The Meteor, and the people who use it, give Hamilton personality, difference and colour. A city can't buy those things, although plenty try. When making decisions about interesting assets like The Meteor, HCC's guiding principle should be "What wouldn't Palmerston North do?"
I went and watched my friend Matt Shirley's first play at The Meteor. He'd written it himself, cast the actors, directed the thing . . . it wasn't his fault that Princess Diana's funeral fell on opening night. Plenty of people came to watch anyway, and it was good, funny and raw. He didn't make any money out of that play, but he learnt a lot about telling a story, developing characters, bringing them to life.
Last month Matt's first novel was published by Random House in London, under his pen name M Suddain - he's weeks away from becoming one of the most famous New Zealand authors in the world. If it's true that mastery requires 10,000 hours of practice, I reckon Matt did at least 8000 of his working for nothing in Hamilton, in places like The Meteor.
Did Kimbra ever perform at The Meteor? I don't know (I've sort of been feuding with Kimbra ever since she became Hillcrest High's most famous student, just as I was about to claim the title). All I know is that Hamilton's next Kimbra will have one less place to find her starpower if The Meteor goes.

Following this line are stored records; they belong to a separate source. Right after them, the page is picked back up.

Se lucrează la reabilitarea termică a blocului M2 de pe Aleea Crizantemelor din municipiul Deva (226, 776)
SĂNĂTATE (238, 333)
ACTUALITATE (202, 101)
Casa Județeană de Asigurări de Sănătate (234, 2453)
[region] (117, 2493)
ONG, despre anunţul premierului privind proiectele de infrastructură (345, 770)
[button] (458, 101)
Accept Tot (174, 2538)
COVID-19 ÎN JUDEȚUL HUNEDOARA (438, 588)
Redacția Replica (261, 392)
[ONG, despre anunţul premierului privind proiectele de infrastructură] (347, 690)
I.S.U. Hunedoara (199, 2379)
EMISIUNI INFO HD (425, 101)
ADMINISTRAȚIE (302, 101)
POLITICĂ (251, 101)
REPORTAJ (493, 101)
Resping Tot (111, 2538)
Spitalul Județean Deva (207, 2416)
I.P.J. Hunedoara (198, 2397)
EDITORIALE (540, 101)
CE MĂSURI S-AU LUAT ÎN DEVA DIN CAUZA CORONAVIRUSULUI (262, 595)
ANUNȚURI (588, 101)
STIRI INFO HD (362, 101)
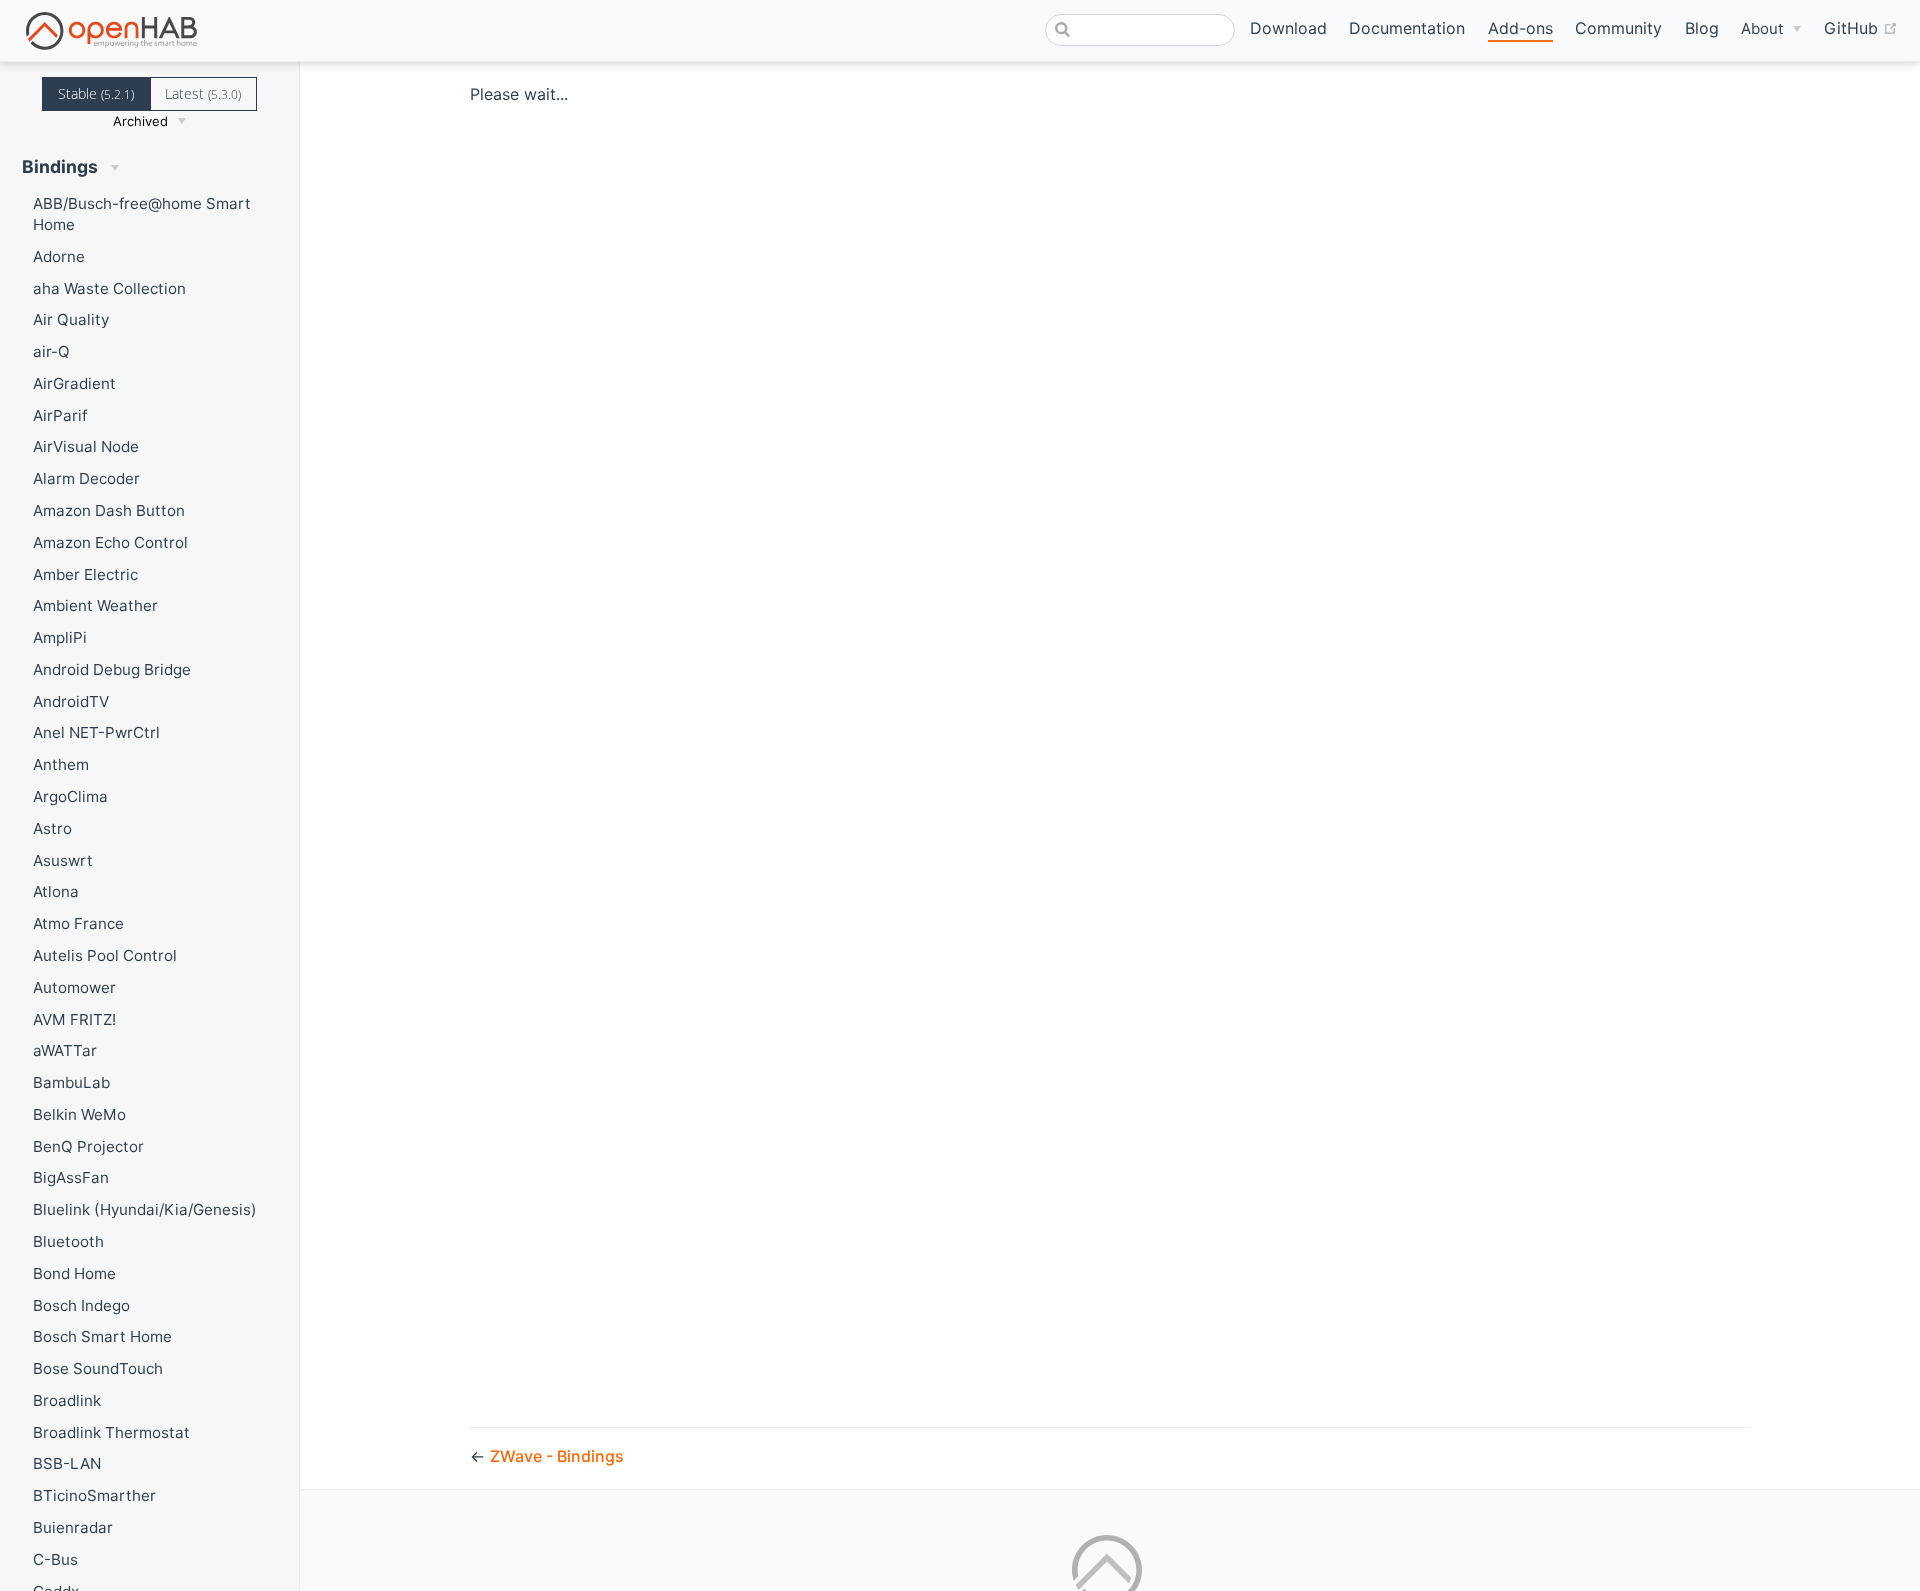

There is still hope. A group of Meteor supporters, representing many of the excellent Hamilton theatre organisations, are proposing an alternative plan, where The Meteor is gifted to a community trust and turned into a creative hub. A hub! Do you know how many other cities would kill to have this sort of creative heart in their central city?
The friends of The Meteor are close, but they need your love. Actually they need your "like". Please find them on Facebook and click the button.
Hamilton is a cool, special and interesting city, but to remain that way it needs the cool, special and interesting people like you to be on the right side of issues like this one.